In [1]:
import tensorflow as tf
from keras.backend.tensorflow_backend import set_session
config = tf.ConfigProto()
config.gpu_options.per_process_gpu_memory_fraction = 0.5
set_session(tf.Session(config=config))

  from ._conv import register_converters as _register_converters
Using TensorFlow backend.


In [2]:
import keras
import keras.layers as L
from keras.models import Model
import numpy as np
import pandas as pd

RANDOM_STATE=42
np.random.seed(RANDOM_STATE)
tf.set_random_seed(RANDOM_STATE)

In [3]:
START = '^'
END = '$'

SIZE = 100_000
LATENT_DIM = 512
EMBEDDING_DIM = 16
EPOCHS = 20
BATCH_SIZE = 128

In [4]:
def create_equations_df(size, min_value=0, max_value=9999, operations={'+': np.add, '-': np.subtract}):
    df = pd.DataFrame()
    df['a'] = np.random.randint(low=min_value, high=max_value, size=size)
    df['b'] = np.random.randint(low=min_value, high=max_value, size=size)
    df['op'] = np.random.choice(list(operations.keys()), size)
    df['result'] = np.zeros(size, dtype='int')
    for symbol, calc in operations.items():
        df.loc[df.op == symbol, 'result'] = calc(df[df.op == symbol]['a'], df[df.op == symbol]['b'])
        
    df['input_texts'] = df.a.astype(str) + df.op + df.b.astype(str)
    df['target_texts'] = START + df.result.astype(str) + END
    return df

In [5]:
df = create_equations_df(SIZE) #, min_value=0, max_value=50, operations={'+': np.add})

In [6]:
corpus = pd.concat([df.input_texts, df.target_texts])

In [7]:
tokenizer = keras.preprocessing.text.Tokenizer(num_words=None, filters=None, char_level=True)
tokenizer.fit_on_texts(corpus)
df['input_sequences'] = tokenizer.texts_to_sequences(df.input_texts)
df['target_sequences'] = tokenizer.texts_to_sequences(df.target_texts)

In [8]:
X = keras.preprocessing.sequence.pad_sequences(df.input_sequences, padding='post')
y = keras.preprocessing.sequence.pad_sequences(df.target_sequences, padding='post')
y_t_output = keras.utils.to_categorical(y[:,1:], num_classes=len(tokenizer.word_index)+1)
x_t_input = y[:,:-1]

max_len_input = X.shape[1]
max_len_target = x_t_input.shape[1]
nr_tokens = y_t_output.shape[2]

In [9]:
tokenizer.word_index
nr_tokens
y_t_output.shape
len(tokenizer.word_index)

{'1': 1,
 '2': 2,
 '3': 3,
 '4': 4,
 '5': 5,
 '6': 6,
 '7': 7,
 '8': 8,
 '9': 9,
 '^': 10,
 '$': 11,
 '0': 12,
 '-': 13,
 '+': 14}

15

(100000, 6, 15)

14

In [10]:
encoder_gru = L.GRU(LATENT_DIM, dropout=0.5, return_state=True, name='encoder_gru')
decoder_gru = L.GRU(LATENT_DIM, dropout=0.5, return_sequences=True, return_state=True, name='decoder_gru')
decoder_dense = L.Dense(nr_tokens, activation='softmax', name='decoder_outputs')

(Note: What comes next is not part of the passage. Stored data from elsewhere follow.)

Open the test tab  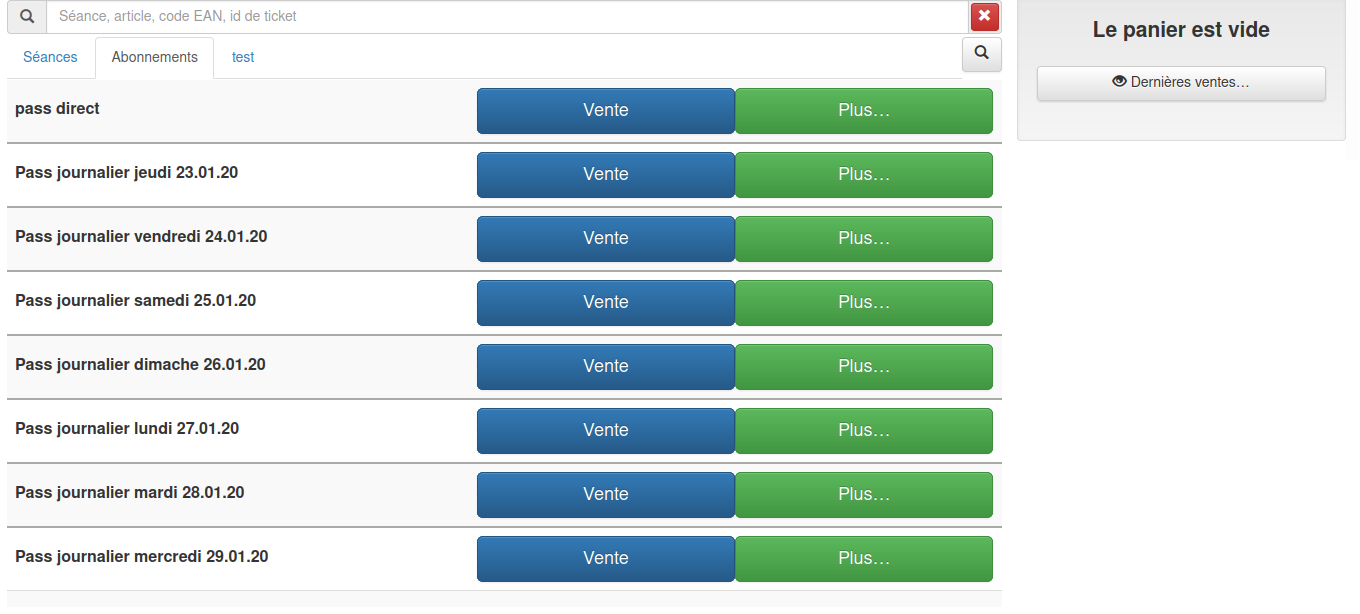tap(243, 58)
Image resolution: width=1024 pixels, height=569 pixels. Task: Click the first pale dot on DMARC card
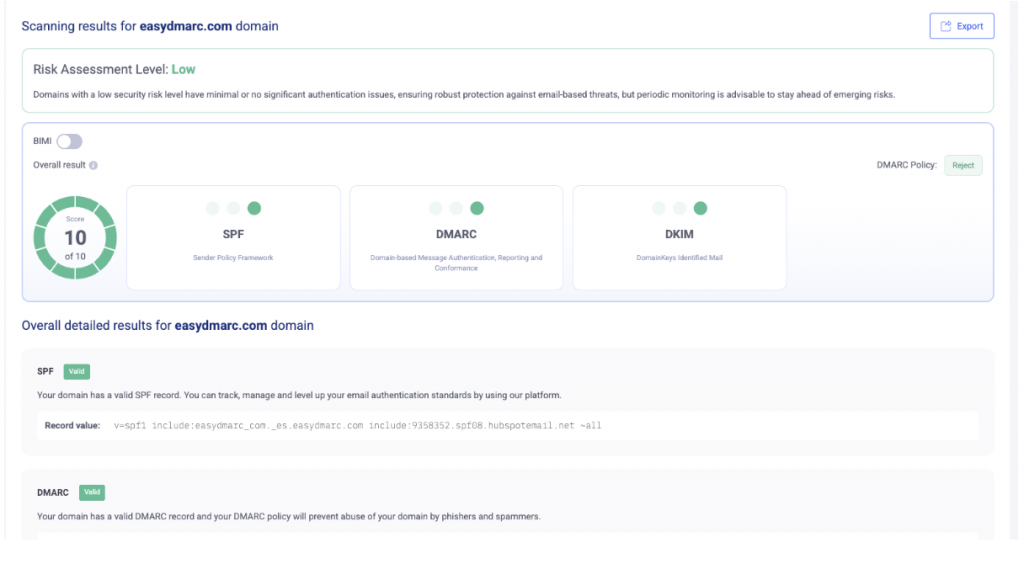pyautogui.click(x=435, y=209)
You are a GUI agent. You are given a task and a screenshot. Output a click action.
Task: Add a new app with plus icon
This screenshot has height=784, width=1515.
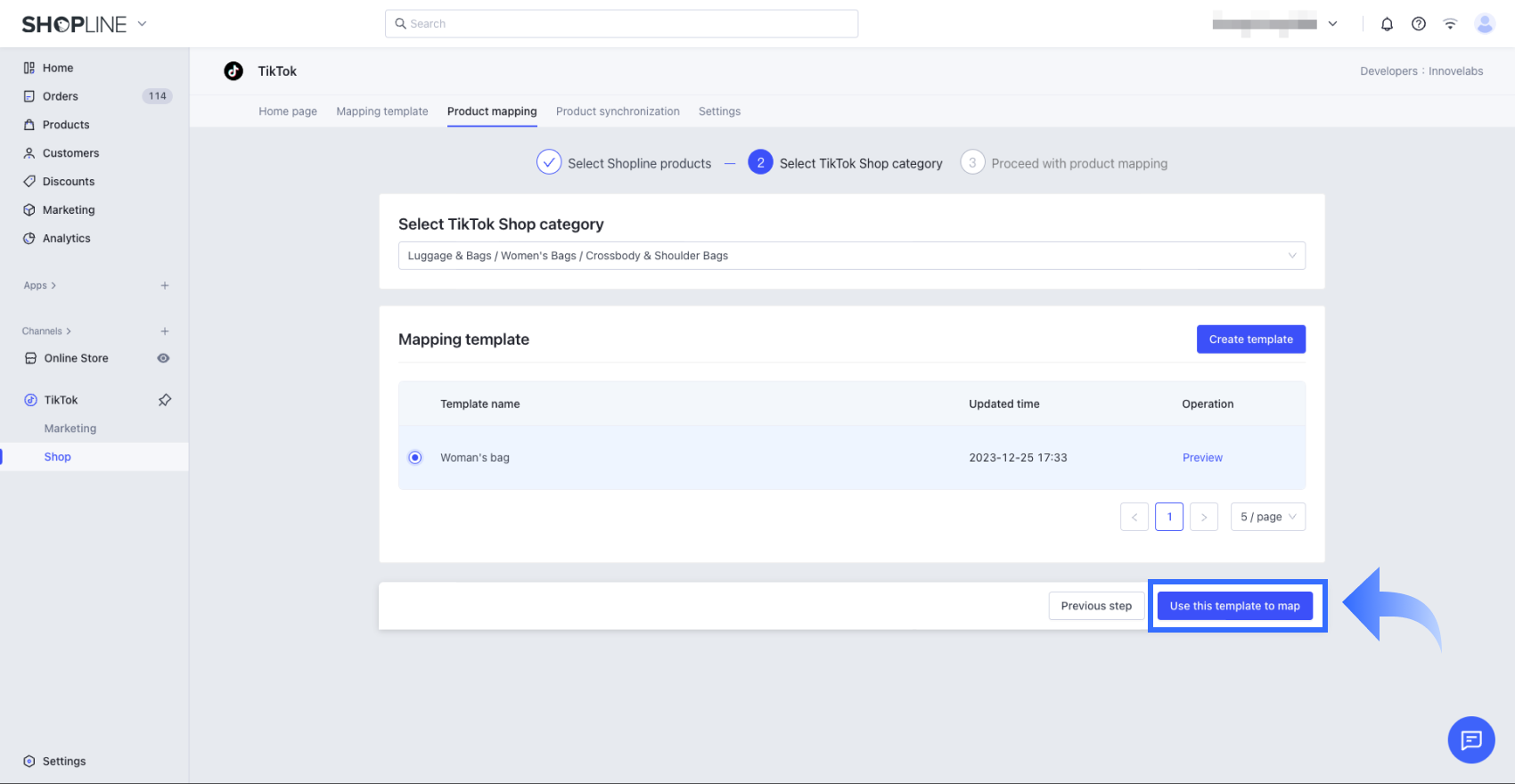click(165, 286)
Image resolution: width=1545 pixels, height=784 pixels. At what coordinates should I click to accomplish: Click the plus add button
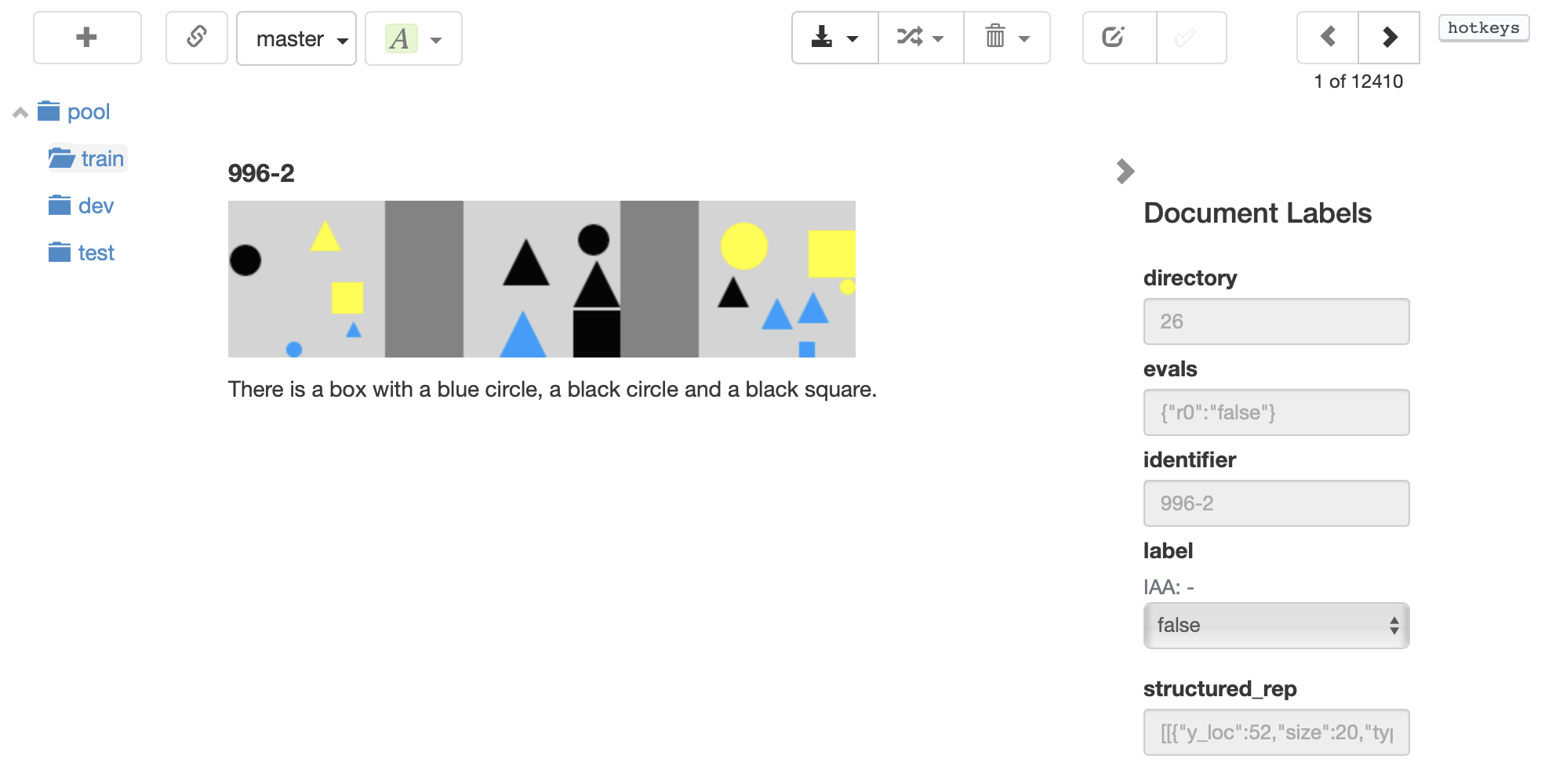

shared_embedding = L.Embedding(nr_tokens, EMBEDDING_DIM, mask_zero=True, name='shared_embedding')

encoder_inputs = L.Input(shape=(max_len_input, ), dtype='int32', name='encoder_inputs')
encoder_embeddings = shared_embedding(encoder_inputs)
_, encoder_states = encoder_gru(encoder_embeddings)

decoder_inputs = L.Input(shape=(max_len_target, ), dtype='int32', name='decoder_inputs')
decoder_mask = L.Masking(mask_value=0)(decoder_inputs)
decoder_embeddings_inputs = shared_embedding(decoder_mask)
decoder_embeddings_outputs, _ = decoder_gru(decoder_embeddings_inputs, initial_state=encoder_states) 
decoder_outputs = decoder_dense(decoder_embeddings_outputs)


model = Model(inputs=[encoder_inputs, decoder_inputs], outputs=decoder_outputs)

inference_encoder_model = Model(encoder_inputs, encoder_states)
    
inference_decoder_state_inputs = L.Input(shape=(LATENT_DIM, ), dtype='float32', name='inference_decoder_state_inputs')
inference_decoder_embeddings_outputs, inference_decoder_states = decoder_gru(
    decoder_embeddings_inputs,
    initial_state=inference_decoder_state_inputs
)
inference_decoder_outputs = decoder_dense(inference_decoder_embeddings_outputs)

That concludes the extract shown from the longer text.